Ekspresi Gen Sintetik Receptor Binding Domain Spike SARS-COV-2 Pada Sistem Ekspresi Escherichia coli

Abstract

Receptor Binding Domain (RBD) merupakan bagian dari spike SARS-Cov-2 yang secara spesifik dapat berikatan dengan reseptor ACE-2 (Angiotensin converting enzyme-2). Penelitian ini bertujuan untuk menghasilkan protein rekombinan dari RBD SARS-Cov-2 menggunakan sistem ekspresi Escherichia coli BL21 (DE3). Ketersediaan protein rekombinan ini diharapkan dapat diaplikasikan sebagai antigen untuk mengembangkan uji diagnostik berbasis immunoassay. Perancangan gen sintetik RBD menggunakan cetakan urutan nukleotida pada Genbank MZ306692.1 yang dioptimasi kodonnya dan dilengkapi dengan sisi pemotongan enzim restriksi XhoI dan BamHI untuk selanjutnya disisipkan ke vector pET-14b. Gen sintetik RBD kemudian diekspresikan menggunakan E. coli BL21 dan diinduksi menggunakan 0,1mM IPTG (Isopropyl B-D-1-thiogalactopyranoside). Pemurnian protein rekombinan dilakukan dengan teknik kolom kromatografi afinitas Ni2+ - NTA dan dianalisis hasil ekspresinya menggunakan teknik SDS-PAGE. Sistem pemurnian Ni2+-NTA berhasil menghilangkan beberapa protein non-spesifik dan menghasilkan 0,8 mg/mL protein rekombinan RBD SARS Cov-2 murni dan menunjukkan pita protein spesifik berukuran 35,75 kDa. Aplikasi protein rekombinan RBD SARS Cov-2 murni pada teknik ELISA dengan direaksikan terhadap sampel yang divaksinasi menunjukkan nilai rata-rata konsentrasi antibodi sebesar 0,176 g/mL dan pada sampel yang tidak divaksinasi sebesar 0,062 g/mL. Hasil penelitian ini menunjukkan bahwa protein rekombinan RBD SARS CoV-2 yang dikembangkan dalam sistem ekspresi E. coli dapat digunakan sebagai bahan biologis untuk kit deteksi immunoassay in-house terhadap SARS COV-2 (COVID-19).
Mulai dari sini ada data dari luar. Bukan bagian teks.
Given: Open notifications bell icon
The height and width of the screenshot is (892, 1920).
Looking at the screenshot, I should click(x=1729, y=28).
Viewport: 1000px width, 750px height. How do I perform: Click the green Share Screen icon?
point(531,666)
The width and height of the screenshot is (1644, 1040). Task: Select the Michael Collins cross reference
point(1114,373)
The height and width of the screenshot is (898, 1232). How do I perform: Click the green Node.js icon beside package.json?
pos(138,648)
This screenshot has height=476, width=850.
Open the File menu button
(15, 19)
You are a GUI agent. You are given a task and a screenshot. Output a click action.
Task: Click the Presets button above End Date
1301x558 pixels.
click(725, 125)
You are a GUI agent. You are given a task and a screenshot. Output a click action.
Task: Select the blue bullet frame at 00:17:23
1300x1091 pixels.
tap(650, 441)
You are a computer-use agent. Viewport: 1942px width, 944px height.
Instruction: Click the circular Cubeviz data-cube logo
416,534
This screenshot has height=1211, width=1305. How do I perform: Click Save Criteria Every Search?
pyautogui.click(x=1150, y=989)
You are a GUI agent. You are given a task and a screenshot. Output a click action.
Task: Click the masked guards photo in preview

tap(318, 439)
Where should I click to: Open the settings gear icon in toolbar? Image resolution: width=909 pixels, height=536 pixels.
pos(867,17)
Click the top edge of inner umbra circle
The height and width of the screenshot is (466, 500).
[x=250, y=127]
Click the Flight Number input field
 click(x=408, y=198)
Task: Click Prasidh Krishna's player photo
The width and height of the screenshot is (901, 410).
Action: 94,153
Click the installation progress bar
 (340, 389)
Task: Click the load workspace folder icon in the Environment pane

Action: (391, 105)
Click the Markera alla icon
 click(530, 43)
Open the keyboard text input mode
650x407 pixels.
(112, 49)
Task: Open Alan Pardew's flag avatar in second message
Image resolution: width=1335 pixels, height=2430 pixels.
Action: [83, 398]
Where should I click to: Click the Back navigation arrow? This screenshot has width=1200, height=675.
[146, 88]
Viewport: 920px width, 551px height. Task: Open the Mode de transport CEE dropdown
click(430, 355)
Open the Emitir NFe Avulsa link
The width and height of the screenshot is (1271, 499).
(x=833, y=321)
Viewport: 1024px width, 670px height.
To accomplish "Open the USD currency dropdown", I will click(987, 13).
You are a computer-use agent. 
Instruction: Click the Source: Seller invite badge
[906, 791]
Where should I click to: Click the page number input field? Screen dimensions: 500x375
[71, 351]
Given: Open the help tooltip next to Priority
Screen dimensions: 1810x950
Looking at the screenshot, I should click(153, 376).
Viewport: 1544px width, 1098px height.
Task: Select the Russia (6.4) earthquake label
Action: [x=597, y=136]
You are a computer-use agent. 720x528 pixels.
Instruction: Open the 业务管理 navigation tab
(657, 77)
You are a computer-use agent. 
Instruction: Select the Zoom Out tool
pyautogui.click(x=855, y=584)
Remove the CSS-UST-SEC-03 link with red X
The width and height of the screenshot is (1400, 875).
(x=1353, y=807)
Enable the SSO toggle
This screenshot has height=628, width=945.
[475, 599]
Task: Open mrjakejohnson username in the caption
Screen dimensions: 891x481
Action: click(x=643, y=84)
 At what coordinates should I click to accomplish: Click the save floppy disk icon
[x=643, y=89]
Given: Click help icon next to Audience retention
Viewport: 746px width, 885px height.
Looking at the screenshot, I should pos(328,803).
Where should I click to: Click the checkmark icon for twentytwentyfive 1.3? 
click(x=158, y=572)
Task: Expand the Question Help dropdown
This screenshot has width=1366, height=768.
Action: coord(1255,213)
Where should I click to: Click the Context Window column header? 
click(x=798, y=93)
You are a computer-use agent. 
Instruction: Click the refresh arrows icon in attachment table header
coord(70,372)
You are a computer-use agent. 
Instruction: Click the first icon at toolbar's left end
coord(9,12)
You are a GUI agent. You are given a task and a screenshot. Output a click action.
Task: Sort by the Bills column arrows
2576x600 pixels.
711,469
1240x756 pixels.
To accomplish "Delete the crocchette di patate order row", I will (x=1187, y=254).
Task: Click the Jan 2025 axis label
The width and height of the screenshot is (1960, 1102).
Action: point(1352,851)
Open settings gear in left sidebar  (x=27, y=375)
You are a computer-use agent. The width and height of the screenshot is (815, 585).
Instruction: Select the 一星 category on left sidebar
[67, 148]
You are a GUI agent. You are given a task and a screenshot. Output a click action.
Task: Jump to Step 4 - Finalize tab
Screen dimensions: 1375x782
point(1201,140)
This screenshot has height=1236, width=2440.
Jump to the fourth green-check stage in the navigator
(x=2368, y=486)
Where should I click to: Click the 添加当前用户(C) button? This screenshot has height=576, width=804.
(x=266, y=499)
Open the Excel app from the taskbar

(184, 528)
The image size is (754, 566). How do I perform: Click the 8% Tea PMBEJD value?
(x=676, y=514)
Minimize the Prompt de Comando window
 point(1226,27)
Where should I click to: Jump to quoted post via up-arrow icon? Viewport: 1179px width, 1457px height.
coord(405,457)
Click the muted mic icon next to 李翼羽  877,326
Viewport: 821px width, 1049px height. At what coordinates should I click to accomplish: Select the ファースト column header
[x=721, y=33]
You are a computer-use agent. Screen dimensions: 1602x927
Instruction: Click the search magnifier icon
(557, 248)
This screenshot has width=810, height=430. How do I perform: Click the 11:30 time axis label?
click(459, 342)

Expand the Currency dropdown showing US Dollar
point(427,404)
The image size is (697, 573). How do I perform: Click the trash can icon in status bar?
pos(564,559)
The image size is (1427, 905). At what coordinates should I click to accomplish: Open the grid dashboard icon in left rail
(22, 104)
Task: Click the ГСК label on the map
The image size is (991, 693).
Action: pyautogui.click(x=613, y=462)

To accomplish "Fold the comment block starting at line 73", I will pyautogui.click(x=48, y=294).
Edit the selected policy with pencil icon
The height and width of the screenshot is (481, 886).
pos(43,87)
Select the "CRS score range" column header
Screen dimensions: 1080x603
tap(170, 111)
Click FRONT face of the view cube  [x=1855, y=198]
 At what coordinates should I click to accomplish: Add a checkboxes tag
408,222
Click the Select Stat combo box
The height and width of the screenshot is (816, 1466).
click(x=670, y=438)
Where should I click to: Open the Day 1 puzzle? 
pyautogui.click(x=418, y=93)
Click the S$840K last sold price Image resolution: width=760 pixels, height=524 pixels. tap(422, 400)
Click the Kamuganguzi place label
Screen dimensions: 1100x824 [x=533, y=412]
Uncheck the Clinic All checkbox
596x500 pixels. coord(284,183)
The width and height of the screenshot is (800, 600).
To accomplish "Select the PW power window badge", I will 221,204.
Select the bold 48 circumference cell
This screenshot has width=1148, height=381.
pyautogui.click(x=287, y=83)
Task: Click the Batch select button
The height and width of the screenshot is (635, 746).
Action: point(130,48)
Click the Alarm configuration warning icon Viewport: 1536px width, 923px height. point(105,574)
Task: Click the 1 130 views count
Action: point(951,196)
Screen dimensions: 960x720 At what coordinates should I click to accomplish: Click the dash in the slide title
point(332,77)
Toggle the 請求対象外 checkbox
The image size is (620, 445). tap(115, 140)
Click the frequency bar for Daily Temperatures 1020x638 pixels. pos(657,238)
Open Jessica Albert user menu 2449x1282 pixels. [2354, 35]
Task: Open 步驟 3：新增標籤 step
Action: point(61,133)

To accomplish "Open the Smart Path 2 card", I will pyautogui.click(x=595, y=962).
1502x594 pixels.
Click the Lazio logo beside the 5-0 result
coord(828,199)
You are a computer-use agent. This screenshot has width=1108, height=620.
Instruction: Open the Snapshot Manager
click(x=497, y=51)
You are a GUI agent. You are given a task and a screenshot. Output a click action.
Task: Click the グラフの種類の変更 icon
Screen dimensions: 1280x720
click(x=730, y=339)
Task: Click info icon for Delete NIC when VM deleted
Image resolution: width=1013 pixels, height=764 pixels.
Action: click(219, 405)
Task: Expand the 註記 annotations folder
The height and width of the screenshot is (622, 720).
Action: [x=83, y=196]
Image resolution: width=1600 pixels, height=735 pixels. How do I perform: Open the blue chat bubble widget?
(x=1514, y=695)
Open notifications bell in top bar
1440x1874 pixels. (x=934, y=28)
Receptor binding domain (RBD) is a part of the S protein in SARS CoV-2 that specifically binds to the ACE-2 (Angiotensin-converting enzyme-2) receptor. This study aims to express a recombinant protein of RBD spike SARS-CoV-2 using Escherichia coli BL21 (DE3). The availability of this recombinant protein is expected to apply an antigen to develop immunoassay-based diagnostic tests. The RBD SARS CoV-2 nucleotide sequences were obtained from the GenBank database of MZ306692.1 which was optimized for codon and equipped with the cleavage site of the XhoI and BamHI restriction enzymes for further insertion into the pET-14b vector, expressed in E. coli BL21 (DE3), and then induced with 1.0 mM IPTG. The recombinant protein purification was performed using the Ni2+-NTA affinity chromatography column technique resulting in 0.80 mg/mL of purified RBD SARS CoV-2 recombinant protein. The expression and refining analyses were conducted using SDS-PAGE and have discovered the successfully recombinant protein with a specific band measuring approx ~36 kDa. This purified recombinant protein has been applied to the ELISA technique using vaccinated and non-vaccinated samples and indicated significant results, such as a vaccinated concentration mean of 0.176 µg/mL and a non-vaccinated concentration mean of 0.062 µg/mL. The constructed RBD SARS CoV-2 gene was successfully expressed and purified. Therefore, the E. coli expression system could be used as an alternative to scale up the production of SARS CoV-2 RBD recombinant protein. This RBD SARS CoV-2 recombinant protein was developed to contribute in-house biological materials to produce an immunoassay detection kit for the SARS COV-2 (COVID-19).